People gathered in balmy air to hear singers, check out trees decorated by city students, watch the ice carvers, visit the petting zoo, maybe take a hay ride—way too warm for a sleigh ride—and perhaps visit with Santa.
The festival was dedicated in memory of Joseph Mahoney and John McElhiney, who both devoted many hours to the event, according to the event’s emcee. The festival included the traditional reading of “The Night Before Christmas” by the mayor, Scott Galvin, and the lighting of the Common.
Sitting on the Common curb, Joanie Butler, 6, and sister Sinead, 4, sang a rousing rendition of “Santa Claus is Coming to Town.”
“They like to sing,” their mother, Siobhan Curran of Woburn, said. Mom’s come to the festival even before the girls were born, for about 15 years, off and on, she said.
Across the Common, twins Maya and Cole Tourkantonis, zig-zagged from one activity to another with their mother, Isabel, and paternal grandpa, Arthur Tourkantonis. The twins, wearing new holiday hats, will be 3 three days before Christmas. Their dad, Arthur Tourkantonis, Jr., has been a police officer here for more than 10 years, Isabel said, so the family has been coming to the festival “for a long time.” On patrol on the Common, Dad came by to say “Hi” to his family.
Long-time festival-goer Veronica Andrews offered some history about the holiday houses on the Common. Almost half a century ago, her husband’s father, Leon Andrews, who worked for the Department of Public Works, started to decorate the Common for the holidays, she said.

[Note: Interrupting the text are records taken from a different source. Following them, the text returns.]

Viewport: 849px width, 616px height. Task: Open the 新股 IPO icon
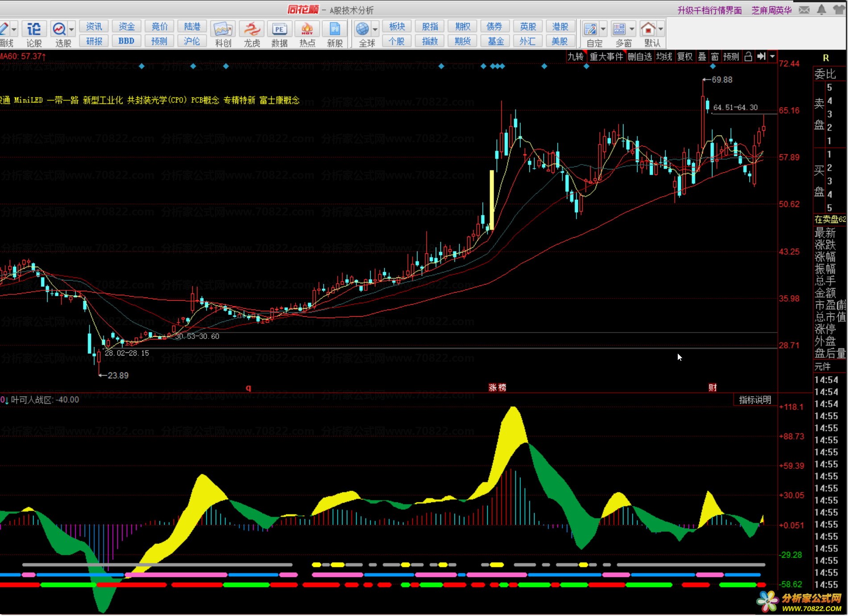pos(334,34)
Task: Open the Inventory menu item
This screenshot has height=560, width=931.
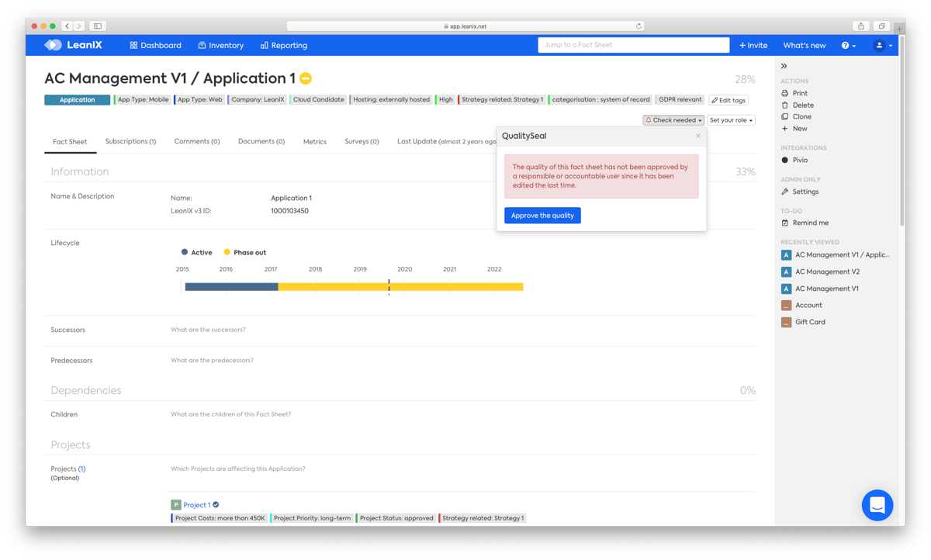Action: coord(220,45)
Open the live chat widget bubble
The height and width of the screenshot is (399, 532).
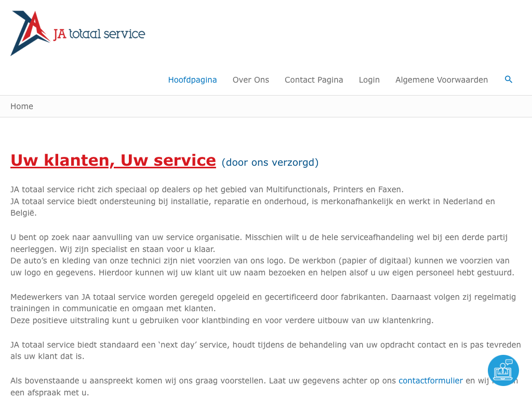(x=503, y=370)
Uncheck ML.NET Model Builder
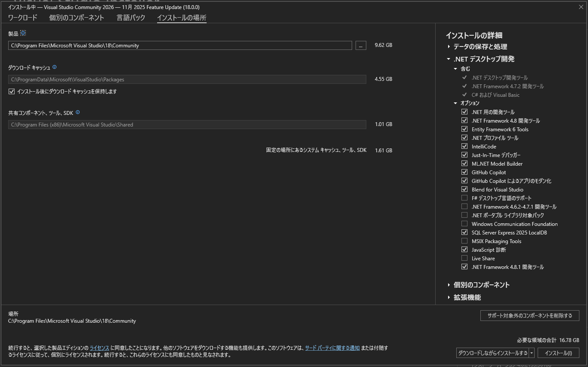 coord(464,163)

High school students built and painted the structures, Veronica said. When her father-in-law he retired, she said her husband took over the decorating. The building you see today are not the originals, she said; they were destroyed by a fire.
Festival-goers appreciated Saturday’s warm temperature. “I’ve been here some years when it was so cold,” one woman said as she crossed the Common, “my nose froze.”
The crowd was bigger than usual Saturday, according to Woburn Police Lt. Bob Rufo, one of the men and women in blue working the festival, probably, he surmised, because of the warm, clear weather.